- Excerpt -
MQTT Production Infrastructure: From Prototype to Production
MQTT (Message Queuing Telemetry Transport) has become the de facto standard for IoT messaging. Its lightweight publish-subscribe model, minimal bandwidth overhead, and persistent connection semantics make it ideal for constrained devices. But there is a vast gulf between wiring a Mosquitto broker on a Raspberry Pi for a proof of concept and deploying a production MQTT infrastructure capable of handling tens of thousands of concurrent devices.
At Aletheia Tech, we have designed and operated MQTT infrastructure for clients in industrial automation, smart building, and logistics tracking. This article consolidates that experience into a practical reference for teams building production-grade MQTT systems. Whether you are migrating from a prototype or designing a new system from scratch, the decisions you make about topic structure, quality of service, session management, and broker topology will determine whether your system scales gracefully or collapses under load.
Topic Hierarchy Design
A well-structured topic namespace is the single most important architectural decision in any MQTT system. Poor hierarchy leads to security vulnerabilities, unmanageable ACLs, and routing inefficiencies. We recommend a hierarchical pattern that mirrors your physical or organisational topology:
org/site/zone/device-type/device-id/data-typeFor example, a temperature sensor on the third floor of a factory in Malta would publish to:
aletheiatech/malta-factory/floor-03/temperature-sensor/ts-4427/temperatureThis hierarchy delivers several benefits. First, it enables granular ACL enforcement at every level of the tree. Second, it allows subscribers to use wildcards at the appropriate granularity. Third, it naturally partitions data for storage and analytics. Every level should be deliberate: org separates multi-tenant deployments, site enables geographic routing, zone allows facility-level filtering, device-type enables fleet-wide commands, and device-id provides unique identification. The data-type leaf distinguishes telemetry from commands, configuration, or diagnostics.

- Data provided -
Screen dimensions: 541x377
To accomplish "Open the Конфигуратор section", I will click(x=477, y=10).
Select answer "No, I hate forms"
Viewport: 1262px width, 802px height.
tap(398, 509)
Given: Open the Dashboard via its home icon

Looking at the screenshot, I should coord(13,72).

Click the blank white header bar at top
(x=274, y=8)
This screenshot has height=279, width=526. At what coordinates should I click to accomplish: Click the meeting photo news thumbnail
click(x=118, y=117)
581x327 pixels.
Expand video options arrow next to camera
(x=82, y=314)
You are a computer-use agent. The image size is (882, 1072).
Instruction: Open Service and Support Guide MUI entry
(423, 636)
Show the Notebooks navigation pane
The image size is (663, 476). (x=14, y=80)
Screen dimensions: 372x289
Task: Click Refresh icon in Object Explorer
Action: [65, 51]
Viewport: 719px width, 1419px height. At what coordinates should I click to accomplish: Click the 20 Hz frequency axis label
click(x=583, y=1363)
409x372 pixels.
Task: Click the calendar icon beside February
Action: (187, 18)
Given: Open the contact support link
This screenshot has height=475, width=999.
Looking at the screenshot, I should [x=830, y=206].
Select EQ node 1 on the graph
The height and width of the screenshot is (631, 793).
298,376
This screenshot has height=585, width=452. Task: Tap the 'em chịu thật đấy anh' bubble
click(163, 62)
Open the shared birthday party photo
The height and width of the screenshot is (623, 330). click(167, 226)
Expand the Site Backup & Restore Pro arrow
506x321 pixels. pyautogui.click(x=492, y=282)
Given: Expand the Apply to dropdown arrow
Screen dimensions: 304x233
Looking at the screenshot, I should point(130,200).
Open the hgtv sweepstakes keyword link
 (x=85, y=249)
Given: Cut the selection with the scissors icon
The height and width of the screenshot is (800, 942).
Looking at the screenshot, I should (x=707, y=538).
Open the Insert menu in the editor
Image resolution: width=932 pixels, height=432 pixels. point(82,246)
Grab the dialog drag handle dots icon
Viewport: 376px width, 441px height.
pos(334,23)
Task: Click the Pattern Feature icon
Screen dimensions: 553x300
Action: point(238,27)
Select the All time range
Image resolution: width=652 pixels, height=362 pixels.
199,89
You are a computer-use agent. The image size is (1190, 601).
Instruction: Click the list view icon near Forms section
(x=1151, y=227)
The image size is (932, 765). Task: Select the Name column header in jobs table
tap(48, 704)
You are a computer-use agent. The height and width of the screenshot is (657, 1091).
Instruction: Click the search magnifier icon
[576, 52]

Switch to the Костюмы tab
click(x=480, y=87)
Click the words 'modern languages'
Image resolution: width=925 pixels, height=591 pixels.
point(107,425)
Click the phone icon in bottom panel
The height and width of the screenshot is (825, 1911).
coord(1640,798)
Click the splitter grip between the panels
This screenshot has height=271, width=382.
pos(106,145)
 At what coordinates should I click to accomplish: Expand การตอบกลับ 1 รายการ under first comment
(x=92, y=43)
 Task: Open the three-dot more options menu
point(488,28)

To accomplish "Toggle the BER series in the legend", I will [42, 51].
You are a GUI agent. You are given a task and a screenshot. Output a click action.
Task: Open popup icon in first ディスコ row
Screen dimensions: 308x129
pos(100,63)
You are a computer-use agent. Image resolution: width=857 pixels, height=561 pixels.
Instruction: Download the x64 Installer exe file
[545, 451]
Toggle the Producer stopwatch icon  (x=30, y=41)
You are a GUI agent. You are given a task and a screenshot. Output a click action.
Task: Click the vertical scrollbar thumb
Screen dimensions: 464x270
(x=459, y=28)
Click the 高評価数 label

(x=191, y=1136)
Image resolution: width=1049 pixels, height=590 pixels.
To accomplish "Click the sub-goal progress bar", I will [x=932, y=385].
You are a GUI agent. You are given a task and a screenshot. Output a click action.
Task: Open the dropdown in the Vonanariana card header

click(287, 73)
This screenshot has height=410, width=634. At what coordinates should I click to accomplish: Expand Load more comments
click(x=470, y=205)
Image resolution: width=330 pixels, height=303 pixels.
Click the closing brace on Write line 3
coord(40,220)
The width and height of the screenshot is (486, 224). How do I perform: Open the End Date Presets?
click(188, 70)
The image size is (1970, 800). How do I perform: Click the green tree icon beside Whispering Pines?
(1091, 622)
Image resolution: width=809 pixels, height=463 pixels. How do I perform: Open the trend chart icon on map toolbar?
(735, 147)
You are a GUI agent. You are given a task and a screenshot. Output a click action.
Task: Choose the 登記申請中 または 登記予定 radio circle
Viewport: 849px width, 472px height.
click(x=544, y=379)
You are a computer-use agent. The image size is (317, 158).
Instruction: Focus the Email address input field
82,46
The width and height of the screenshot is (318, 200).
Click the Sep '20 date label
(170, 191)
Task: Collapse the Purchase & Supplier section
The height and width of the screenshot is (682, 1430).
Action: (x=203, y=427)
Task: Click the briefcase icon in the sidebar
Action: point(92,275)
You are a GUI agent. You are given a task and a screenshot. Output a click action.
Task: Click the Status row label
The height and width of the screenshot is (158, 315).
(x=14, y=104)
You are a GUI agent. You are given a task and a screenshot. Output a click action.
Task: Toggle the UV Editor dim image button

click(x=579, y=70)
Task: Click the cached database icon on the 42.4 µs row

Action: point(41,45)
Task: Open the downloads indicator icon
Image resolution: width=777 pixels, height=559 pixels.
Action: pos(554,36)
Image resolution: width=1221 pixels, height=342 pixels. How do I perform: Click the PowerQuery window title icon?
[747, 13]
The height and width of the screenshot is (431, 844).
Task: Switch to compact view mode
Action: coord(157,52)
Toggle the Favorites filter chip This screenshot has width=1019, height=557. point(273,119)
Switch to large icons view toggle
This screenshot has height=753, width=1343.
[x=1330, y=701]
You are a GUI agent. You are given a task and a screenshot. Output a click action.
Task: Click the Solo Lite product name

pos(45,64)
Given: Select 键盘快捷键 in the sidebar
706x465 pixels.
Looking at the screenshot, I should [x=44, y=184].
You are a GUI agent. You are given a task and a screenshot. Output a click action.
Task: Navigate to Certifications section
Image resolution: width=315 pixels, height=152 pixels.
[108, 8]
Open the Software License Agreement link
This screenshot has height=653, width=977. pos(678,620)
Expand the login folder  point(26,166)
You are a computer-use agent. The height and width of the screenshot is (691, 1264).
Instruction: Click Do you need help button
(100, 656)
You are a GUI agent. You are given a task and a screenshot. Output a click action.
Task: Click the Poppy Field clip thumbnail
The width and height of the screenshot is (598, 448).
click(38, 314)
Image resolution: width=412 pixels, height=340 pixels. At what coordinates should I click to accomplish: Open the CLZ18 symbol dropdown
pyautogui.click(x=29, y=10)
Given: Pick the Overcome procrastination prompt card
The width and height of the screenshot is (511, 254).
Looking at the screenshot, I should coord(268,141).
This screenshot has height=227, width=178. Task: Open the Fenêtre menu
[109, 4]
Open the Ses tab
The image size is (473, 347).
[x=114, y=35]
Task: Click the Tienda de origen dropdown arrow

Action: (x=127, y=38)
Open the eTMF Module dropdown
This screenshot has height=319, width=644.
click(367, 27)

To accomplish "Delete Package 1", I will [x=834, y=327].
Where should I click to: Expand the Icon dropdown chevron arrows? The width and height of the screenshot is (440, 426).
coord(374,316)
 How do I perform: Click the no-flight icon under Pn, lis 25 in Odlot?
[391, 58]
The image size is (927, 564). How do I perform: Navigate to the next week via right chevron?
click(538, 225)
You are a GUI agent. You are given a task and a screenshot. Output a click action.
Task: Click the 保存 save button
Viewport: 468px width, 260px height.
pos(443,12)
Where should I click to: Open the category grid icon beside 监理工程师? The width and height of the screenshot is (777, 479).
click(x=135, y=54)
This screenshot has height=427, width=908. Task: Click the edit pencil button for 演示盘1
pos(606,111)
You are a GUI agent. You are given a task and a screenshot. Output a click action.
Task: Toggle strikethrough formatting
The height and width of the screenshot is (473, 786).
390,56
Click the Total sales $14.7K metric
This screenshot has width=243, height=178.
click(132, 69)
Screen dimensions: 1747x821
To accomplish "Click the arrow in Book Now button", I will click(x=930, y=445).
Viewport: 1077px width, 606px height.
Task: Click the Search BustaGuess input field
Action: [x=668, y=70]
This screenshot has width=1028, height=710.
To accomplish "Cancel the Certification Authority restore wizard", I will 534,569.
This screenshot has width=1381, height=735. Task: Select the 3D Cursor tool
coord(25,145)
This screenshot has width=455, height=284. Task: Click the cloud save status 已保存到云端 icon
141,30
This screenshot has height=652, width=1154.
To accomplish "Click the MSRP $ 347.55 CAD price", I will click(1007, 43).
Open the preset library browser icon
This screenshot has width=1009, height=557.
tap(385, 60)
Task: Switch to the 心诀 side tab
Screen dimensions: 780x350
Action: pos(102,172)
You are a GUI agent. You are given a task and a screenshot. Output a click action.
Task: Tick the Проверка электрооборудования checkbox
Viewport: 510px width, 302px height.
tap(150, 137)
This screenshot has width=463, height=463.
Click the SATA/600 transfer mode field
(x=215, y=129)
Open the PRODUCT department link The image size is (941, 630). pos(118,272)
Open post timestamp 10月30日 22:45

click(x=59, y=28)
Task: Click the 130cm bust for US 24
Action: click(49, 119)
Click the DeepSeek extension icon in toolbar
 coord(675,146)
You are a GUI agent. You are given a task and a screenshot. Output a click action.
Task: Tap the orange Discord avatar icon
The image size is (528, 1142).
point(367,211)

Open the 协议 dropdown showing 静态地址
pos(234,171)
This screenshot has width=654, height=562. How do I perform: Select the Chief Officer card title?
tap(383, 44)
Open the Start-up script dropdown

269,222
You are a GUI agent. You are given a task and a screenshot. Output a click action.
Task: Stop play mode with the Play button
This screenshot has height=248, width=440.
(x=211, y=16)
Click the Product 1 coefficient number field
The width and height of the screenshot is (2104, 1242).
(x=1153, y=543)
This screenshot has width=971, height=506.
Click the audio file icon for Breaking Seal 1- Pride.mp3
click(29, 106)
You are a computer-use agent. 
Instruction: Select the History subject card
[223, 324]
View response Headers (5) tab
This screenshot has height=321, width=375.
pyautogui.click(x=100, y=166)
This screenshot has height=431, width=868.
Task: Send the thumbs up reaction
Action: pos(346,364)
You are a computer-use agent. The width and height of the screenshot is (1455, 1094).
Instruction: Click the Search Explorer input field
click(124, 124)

- Study questions -
1/ Answer these questions using the MQTT article:
(a) Which broker does the article name for a Raspberry Pi proof of concept?
(b) In which three fields has Aletheia Tech built MQTT infrastructure for clients?
(c) What does the org level of the topic hierarchy separate?
2/ List every level of the topic pattern that the MQTT article recommends, in order.
3/ Pick up the MQTT article at the point where the text ends and continue it.
The records have no connection to the MQTT article.

- Written responses -
1/
(a) Mosquitto.
(b) Industrial automation, smart building, and logistics tracking.
(c) Multi-tenant deployments.

2/ org, site, zone, device-type, device-id, data-type

3/
Wildcard Usage
MQTT defines two wildcard characters that subscribers use to match multiple topics. Understanding when to use each is essential for both performance and security.
Single-level wildcard (+): Matches exactly one topic level. A dashboard that displays all temperature readings across a site would subscribe to aletheiatech/malta-factory/+/temperature-sensor/+/temperature. The + wildcard is safe, explicit, and should be your default choice wherever possible because it constrains the subscription to a known depth.
Multi-level wildcard (#): Matches the remainder of the topic tree. A logging service that archives all messages from a site would subscribe to aletheiatech/malta-factory/#. The # wildcard is powerful but dangerous. It can only appear as the last character in a subscription filter and it bypasses topic-level structure entirely. Overuse of # subscriptions on busy brokers creates routing bottlenecks and can accidentally expose topics that should have remained private.
Our rule of thumb: prefer + wildcards with explicit level counts, restrict # subscriptions to administrative and logging services, and enforce these constraints through topic-level ACLs on the broker.
Production Rule
Never allow untrusted devices to subscribe with #. A compromised sensor subscribing to # could siphon every message on the broker. Use ACLs to restrict wildcard subscriptions to specific authorised clients.
Quality of Service Levels
MQTT defines three QoS levels, and choosing the right one for each message type directly impacts system reliability and throughput. The tendency of newcomers is to default to QoS 2 for everything, assuming more reliability is always better. In practice, this is a mistake.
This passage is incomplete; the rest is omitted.